Sull'insieme degli affari mossi dalla Nuova via della seta ci sono stati due casi significativi, dello Sri Lanka e dello Zambia. Il governo dell'isola dell'Oceano indiano nel 2018 non potendo pagare il debito accumulato con la Cina per costruire il porto di Hambantota ha dovuto cederne il controllo a Pechino per 99 anni. Il paese africano ha più volte rinegoziato il proprio debito col il governo cinese e non riesce a chiudere la vicenda.
La BRI ha un tale valore strategico per il socialimperialismo cinese che da tempo Xi ne ha avviato il rilancio in settori commerciali determinanti con i progetti di una “via della seta digitale”, una “sanitaria” e dal 2016 una “Via della Seta verde”, la Green Silk Road (GSR), non certo per fare un passo indietro a favore della salute del mondo da parte di uno dei paesi capitalisti più inquinatori diminuendo la dipendenza dai combustibili fossili, carbone e gas, e sostituendoli con fonti energetiche a basse emissioni di carbonio, soprattutto legate a fonti di natura idrica, solare ed eolica; l'obiettivo di Pechino è quello di mantenere quel vantaggio già accumulato rispetto ai concorrenti capitalisti dato che controlla il 72% della produzione dei moduli per l’energia solare e il 50% delle turbine per quella eolica. Le multinazionali cinesi hanno già una solida base industriale che le avvantaggia nelle gare di appalto internazionali nel settore della cosiddetta energia pulita, anzitutto nelle economie emergenti dei paesi aderenti alla BRI.

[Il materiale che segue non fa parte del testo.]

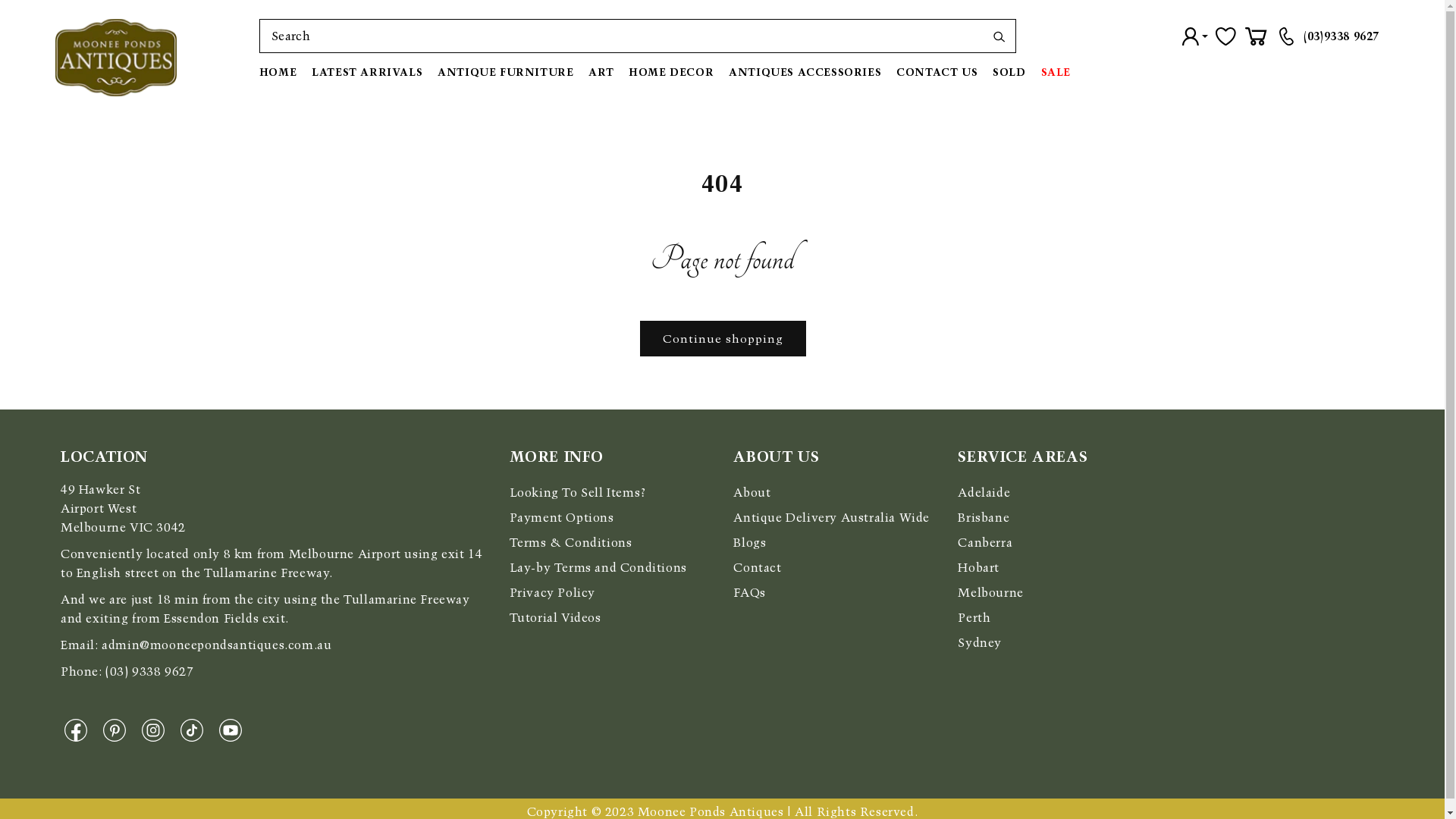  I want to click on 'Instagram', so click(157, 730).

Nel progetto di Xi prende sempre più campo comunque, accanto all'interesse economico, l'aspetto politico della promozione di una “comunità dal destino condiviso”, la costruzione di un "nuovo modello di relazioni internazionali" incentrato sulla cooperazione che Pechino chiama "win-win", reciprocamente vantaggiosa ma in realtà sbilanciata a favore della Cina. Perché nelle relazioni tra paesi imperialisti il vantaggio maggiore alla fine dei conti va sempre al paese economicamente più forte.
Al terzo Forum di Pechino erano presenti meno capi di Stato del precedenti nel 2019, 23 contro 37, e mancava completamente l'Europa, tranne l'Ungheria di Orban il sodale della neofascista Meloni e la Serbia, coi paesi imperialisti europei schiacciati al rimorchio di quello Usa. Tanto in questo memento a Xi interessano più i rapporti coi governi dei paesi del cosiddetto “Sud Globale” e ha messo nel cassetto la firma di progetti di cooperazione per un valore di oltre 97 miliardi di dollari.
Un passo avanti nel progetto del capofila del socialimperialismo cinese Xi che si propone come leader del "Sud globale" non per un reciproco vantaggio ma per organizzarlo e lanciarlo sotto l'egemonia di Pechino nella sfida per il dominio del mondo alla testa dell'imperialismo dell'Est, coalizzato contro quello dell'Ovest a guida Usa.